● **DATA FOR PROCESSING**:
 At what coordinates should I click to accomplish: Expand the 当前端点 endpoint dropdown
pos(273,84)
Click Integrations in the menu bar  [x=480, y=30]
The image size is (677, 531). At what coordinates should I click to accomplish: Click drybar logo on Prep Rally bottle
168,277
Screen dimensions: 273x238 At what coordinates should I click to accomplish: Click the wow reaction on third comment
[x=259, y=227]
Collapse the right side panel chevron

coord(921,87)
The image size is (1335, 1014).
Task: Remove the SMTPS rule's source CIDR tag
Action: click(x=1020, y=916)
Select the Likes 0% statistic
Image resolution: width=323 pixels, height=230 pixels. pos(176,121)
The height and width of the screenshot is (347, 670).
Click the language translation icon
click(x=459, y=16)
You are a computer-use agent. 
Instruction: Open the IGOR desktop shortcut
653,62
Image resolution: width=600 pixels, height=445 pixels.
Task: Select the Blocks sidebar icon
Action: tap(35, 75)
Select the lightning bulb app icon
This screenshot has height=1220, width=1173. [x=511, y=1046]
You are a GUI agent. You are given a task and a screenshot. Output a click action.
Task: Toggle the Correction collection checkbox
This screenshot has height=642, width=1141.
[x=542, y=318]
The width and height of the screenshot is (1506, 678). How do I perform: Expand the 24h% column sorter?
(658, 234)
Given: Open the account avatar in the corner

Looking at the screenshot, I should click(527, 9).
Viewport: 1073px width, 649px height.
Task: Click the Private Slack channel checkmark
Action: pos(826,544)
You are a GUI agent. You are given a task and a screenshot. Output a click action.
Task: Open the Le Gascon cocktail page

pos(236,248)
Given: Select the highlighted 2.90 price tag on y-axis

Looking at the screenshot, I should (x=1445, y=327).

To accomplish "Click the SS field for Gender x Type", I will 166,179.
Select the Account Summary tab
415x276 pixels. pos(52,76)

● **PROBLEM REQUIREMENTS**: Copy out the entries again word for word, starting with the line that contains "Screen dimensions: 273x238" and going on through the end of the entries.

● **THE REPLY**:
Screen dimensions: 273x238 At what coordinates should I click to accomplish: Click the wow reaction on third comment
[x=259, y=227]
Collapse the right side panel chevron

coord(921,87)
The image size is (1335, 1014).
Task: Remove the SMTPS rule's source CIDR tag
Action: click(x=1020, y=916)
Select the Likes 0% statistic
Image resolution: width=323 pixels, height=230 pixels. pos(176,121)
The height and width of the screenshot is (347, 670).
Click the language translation icon
click(x=459, y=16)
You are a computer-use agent. 
Instruction: Open the IGOR desktop shortcut
653,62
Image resolution: width=600 pixels, height=445 pixels.
Task: Select the Blocks sidebar icon
Action: tap(35, 75)
Select the lightning bulb app icon
This screenshot has height=1220, width=1173. [x=511, y=1046]
You are a GUI agent. You are given a task and a screenshot. Output a click action.
Task: Toggle the Correction collection checkbox
This screenshot has height=642, width=1141.
[x=542, y=318]
The width and height of the screenshot is (1506, 678). How do I perform: Expand the 24h% column sorter?
(658, 234)
Given: Open the account avatar in the corner

Looking at the screenshot, I should click(527, 9).
Viewport: 1073px width, 649px height.
Task: Click the Private Slack channel checkmark
Action: pos(826,544)
You are a GUI agent. You are given a task and a screenshot. Output a click action.
Task: Open the Le Gascon cocktail page

pos(236,248)
Given: Select the highlighted 2.90 price tag on y-axis

Looking at the screenshot, I should (x=1445, y=327).

To accomplish "Click the SS field for Gender x Type", I will 166,179.
Select the Account Summary tab
415x276 pixels. pos(52,76)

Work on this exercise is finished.